Having some friends over? Make a batch of punch. It’s easier than playing bartender all evening, it’s festive, and you get bonus points if you skip the ice ring and freeze a latex glove full of water to make some spooky hand ice. The Atlantic City punch combines two parts smoky scotch, one part sparkling wine, 1/3 parts cinnamon syrup, and a few dashes of chocolate bitters to make a serious cocktail in no time flat.
Like a good couples costume, a great boilermaker is more than the sum of its parts.
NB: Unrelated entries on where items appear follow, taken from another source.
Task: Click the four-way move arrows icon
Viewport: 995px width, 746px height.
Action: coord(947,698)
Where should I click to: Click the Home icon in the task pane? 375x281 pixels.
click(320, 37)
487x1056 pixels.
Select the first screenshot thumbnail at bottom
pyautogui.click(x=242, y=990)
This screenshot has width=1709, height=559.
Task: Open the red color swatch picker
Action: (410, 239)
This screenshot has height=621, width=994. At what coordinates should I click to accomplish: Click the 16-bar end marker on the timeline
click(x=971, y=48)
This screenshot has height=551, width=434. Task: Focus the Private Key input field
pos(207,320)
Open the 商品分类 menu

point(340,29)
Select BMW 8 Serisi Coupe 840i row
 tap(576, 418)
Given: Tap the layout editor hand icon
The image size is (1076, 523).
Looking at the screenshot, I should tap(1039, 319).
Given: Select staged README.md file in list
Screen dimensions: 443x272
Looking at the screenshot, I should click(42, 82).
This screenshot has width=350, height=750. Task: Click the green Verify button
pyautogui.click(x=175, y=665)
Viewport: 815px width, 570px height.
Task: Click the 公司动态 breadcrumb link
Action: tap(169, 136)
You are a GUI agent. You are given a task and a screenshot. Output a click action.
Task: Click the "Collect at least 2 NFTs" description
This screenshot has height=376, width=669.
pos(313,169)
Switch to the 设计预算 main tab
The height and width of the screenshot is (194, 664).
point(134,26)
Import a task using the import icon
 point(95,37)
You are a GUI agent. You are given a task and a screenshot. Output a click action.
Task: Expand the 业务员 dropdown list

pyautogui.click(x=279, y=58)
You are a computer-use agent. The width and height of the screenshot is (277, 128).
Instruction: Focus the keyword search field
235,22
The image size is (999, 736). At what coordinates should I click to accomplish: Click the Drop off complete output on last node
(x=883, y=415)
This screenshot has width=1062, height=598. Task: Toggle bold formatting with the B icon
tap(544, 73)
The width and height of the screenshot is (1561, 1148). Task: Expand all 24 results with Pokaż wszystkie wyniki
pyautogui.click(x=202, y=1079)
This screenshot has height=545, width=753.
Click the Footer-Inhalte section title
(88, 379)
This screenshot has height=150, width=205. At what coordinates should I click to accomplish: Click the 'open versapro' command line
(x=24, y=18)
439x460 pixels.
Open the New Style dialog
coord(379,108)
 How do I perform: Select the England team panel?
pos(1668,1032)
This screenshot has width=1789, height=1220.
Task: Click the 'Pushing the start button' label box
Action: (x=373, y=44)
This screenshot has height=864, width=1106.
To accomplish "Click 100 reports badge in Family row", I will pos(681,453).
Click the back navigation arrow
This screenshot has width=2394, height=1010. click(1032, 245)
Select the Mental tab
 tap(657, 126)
I love a nice roasty stout with a peated Scotch, but you can also get pretty good mileage out of a wheat beer with a wheat whiskey, a citrusy IPA paired with a spicy rye, or the classic American-lager-and-low-key-bourbon combo.
Margarett Waterbury is the author of Scotch: A Complete Introduction to Scotland's Whiskies and a full-time freelance writer and editor. Her work has appeared in Whisky Advocate, Food and Wine, Spirited Magazine, Artisan Spirit, Edible Seattle, Sip Northwest, Civil Eats, Travel Oregon, Artisan Spirit, and many other publications. She is...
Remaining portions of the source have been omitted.